Jalan raya ibu kota dengan cepat menjadi berantakan ketika para penjaga berjuang, melakukan segala upaya untuk menenangkan orang banyak.
Maximilian menyaksikan keributan itu dari jauh dan membawa tangannya ke dahinya.
“Aku diberitahu bahwa mereka akan menyimpan benda itu di Kastil Musim Dingin.”
Kepala yang diarak para Black Lancer seolah-olah itu hanyalah sebuah spanduk memang adalah kepala dari Panglima Perang. Kepala raja para Orc yang telah mengubah utara menjadi ladang tulang. Wajar bagi warga ibu kota untuk panik, karena mereka belum pernah melihat satu monster pun dalam hidup mereka.
Maximilian hanya bisa menghela nafas, karena dia tidak tahu mengapa Orang Utara tidak memilih parade yang penuh dengan kegembiraan, dengan kelopak mawar menghujani kepala mereka. Sebaliknya, mereka lebih suka berbaris di jalan lintas yang dipenuhi dengan teriakan ketakutan.
Namun, dia tidak terlalu khawatir, karena sekarang, dia tahu betapa sulitnya memahami pikiran saudaranya. Seperti biasa, dia menebak bahwa tidak akan lama sebelum dia mengerti apa artinya semua itu.
Keyakinannya hanya bertahan sebentar.
Ketika saudaranya akhirnya melewati semua kerumunan untuk mencapai gerbang istana kerajaan, dia memiringkan kepala Panglima Perang dan memegangnya di dekat para bangsawan yang keluar untuk menyambutnya.
“Aahah, singkirkan itu dariku!”
“Woah sekarang, itu kotor!”
Ketika Adrian melihat para bangsawan jatuh ke pantat mereka atau berlari bersembunyi di balik dinding, dia menyeringai.

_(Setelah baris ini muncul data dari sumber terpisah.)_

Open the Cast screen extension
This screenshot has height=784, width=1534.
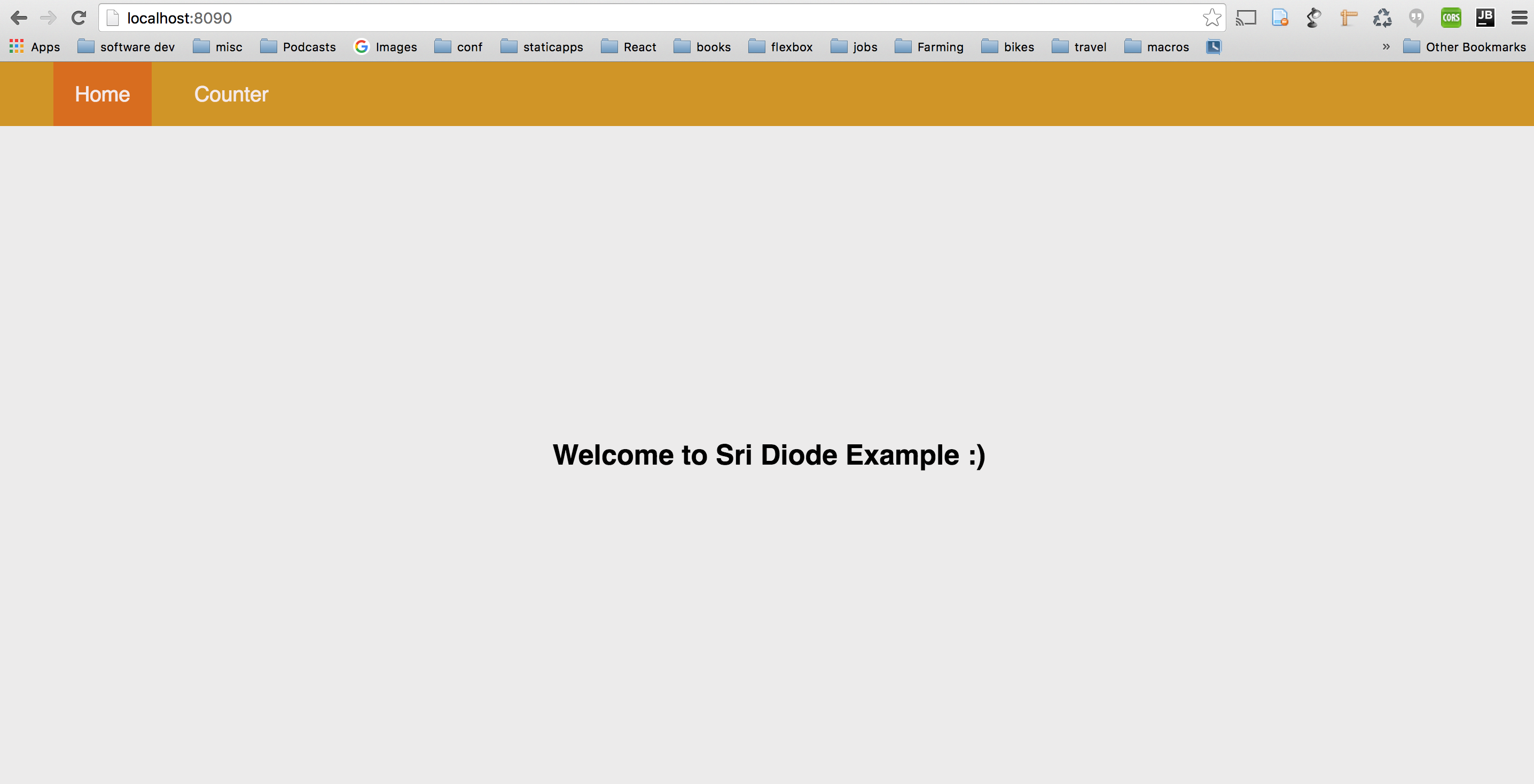click(x=1245, y=18)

Setelah melihat itu, Maximilian merenungkan lagi tentang tindakan saudaranya. Pada awalnya, dia mengira mereka memiliki makna simbolis yang lebih dalam, tetapi sekarang dia bertanya-tanya apakah Adrian hanya ingin memilih para bangsawan dan memamerkan rampasan pertempurannya.
‘Hooof weeeshik, hoof weeeshik.’
Tiang itu terus-menerus diayunkan, dan kepala Panglima Perang berputar di atasnya sampai beberapa bangsawan pingsan.
“Saudaraku,” kata Maximilian samar sambil melangkah maju, wajahnya gemetar.
“Maksimilian.”
𝐞num𝗮.i𝗱
“Kamu pasti mengalami perjalanan yang sulit, datang sejauh ini.”
“Aku memang memberitahumu, aku tidak akan pergi lama.”
Maximilian tidak bisa menahan tawa ketika dia mendengar nada arogan dan percaya diri kakaknya yang sama.
“Kamu memang kembali, saudara.”
Pangeran pertama tersenyum pada keramahan saudaranya dan mengangkat kepalanya, mempelajari istana.
Di atas tembok luar yang besar itu, di puncak menara yang tinggi, duduk seorang raja dengan wajah tegas.
Meskipun hari itu berkabut, pangeran pertama entah bagaimana melihat tatapan dingin itu dan tersenyum.